Collate Function for Dataloader

Suraj520 · February 3, 2023, 1:36am

Hello Members,
I am stuck and need an assist !

My batches from the dataset needs to be of uniform size while enumerating the dataloader. I have created a collate function, too ! Just that when I pass this custom collate function, the output of dataloader generator function is yielded as None.

Seems like a silly mistake but I can’t figure it out.

Collate function’s intention is to pad with max(width) and max(height) for variable size input in batches.

1. Collator Function

def DimensionCollator(object):
    def __call__(self,batch):
        print(self.batch)
        max_width =  max([item['img'].shape[1] for item in batch])
        max_height = max([item['img'].shape[2] for item in batch])
        imgs = torch.ones([len(batch), batch[0]['img'].shape[0],max_width,max_height], dtype=torch.float32)

• Written instruction 1: From the dataloader post, repeat the part that opens with the words containing "Suraj520 · February" and closes with "input in batches.".
• Written instruction 2: Please translate this sentence from the dataloader post into French: "Seems like a silly mistake but I can’t figure it out."

• Recorded data:
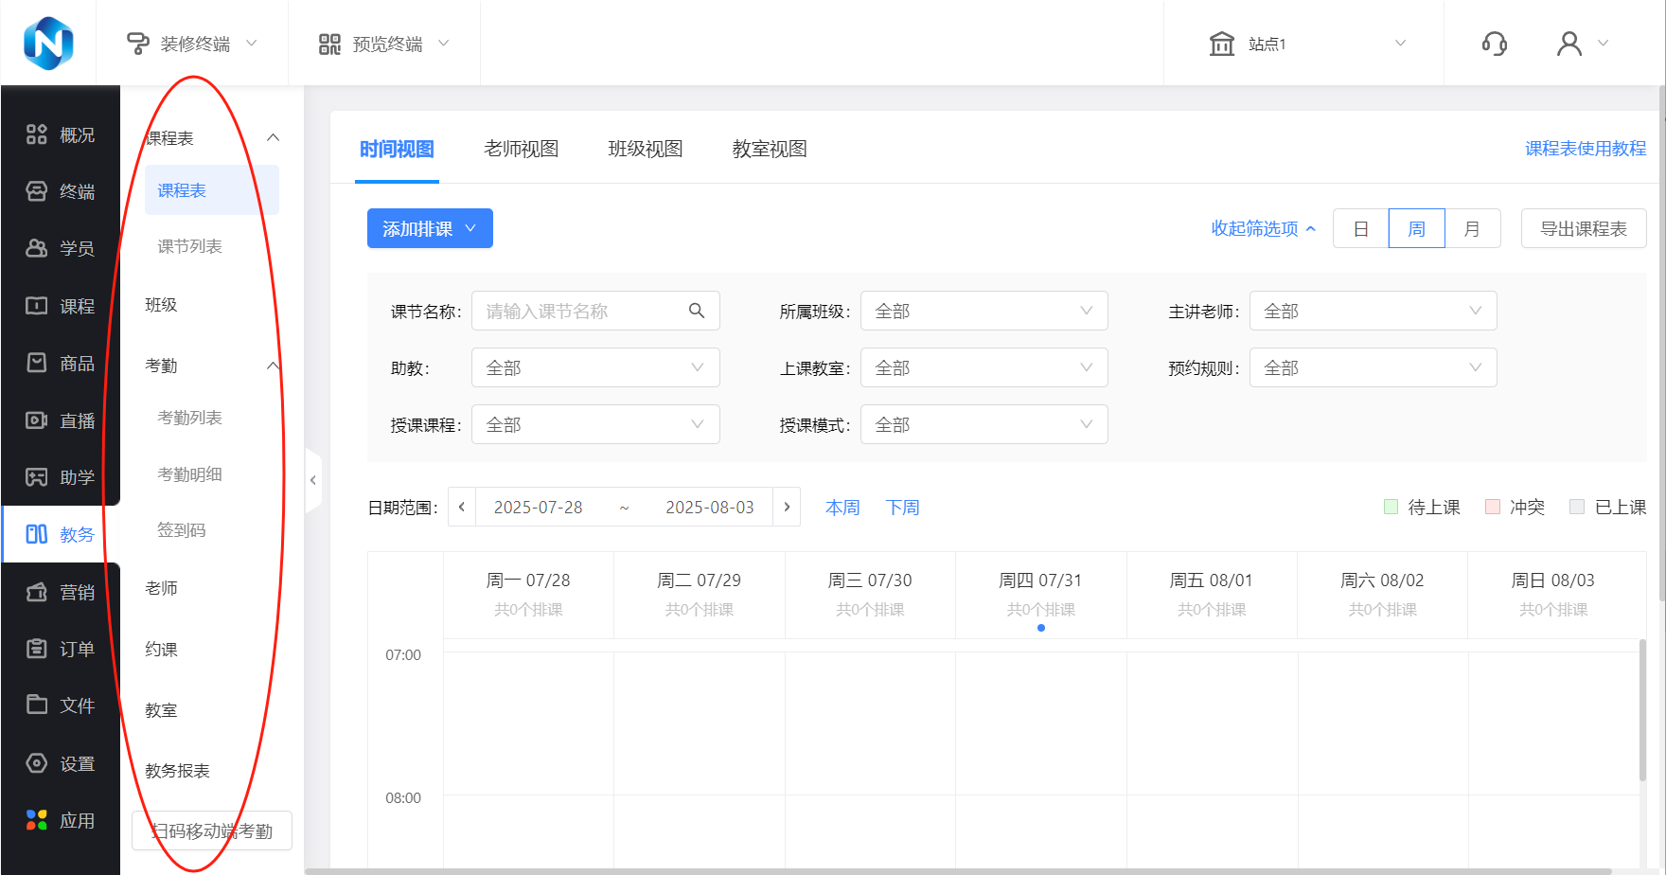The image size is (1666, 875).
Task: Click the search magnifier in 课节名称 field
Action: click(697, 311)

• Exercise response 1:
Suraj520 · February 3, 2023, 1:36am

Hello Members,
I am stuck and need an assist !

My batches from the dataset needs to be of uniform size while enumerating the dataloader. I have created a collate function, too ! Just that when I pass this custom collate function, the output of dataloader generator function is yielded as None.

Seems like a silly mistake but I can’t figure it out.

Collate function’s intention is to pad with max(width) and max(height) for variable size input in batches.

• Exercise response 2: Ça ressemble à une erreur bête, mais je n'arrive pas à la trouver.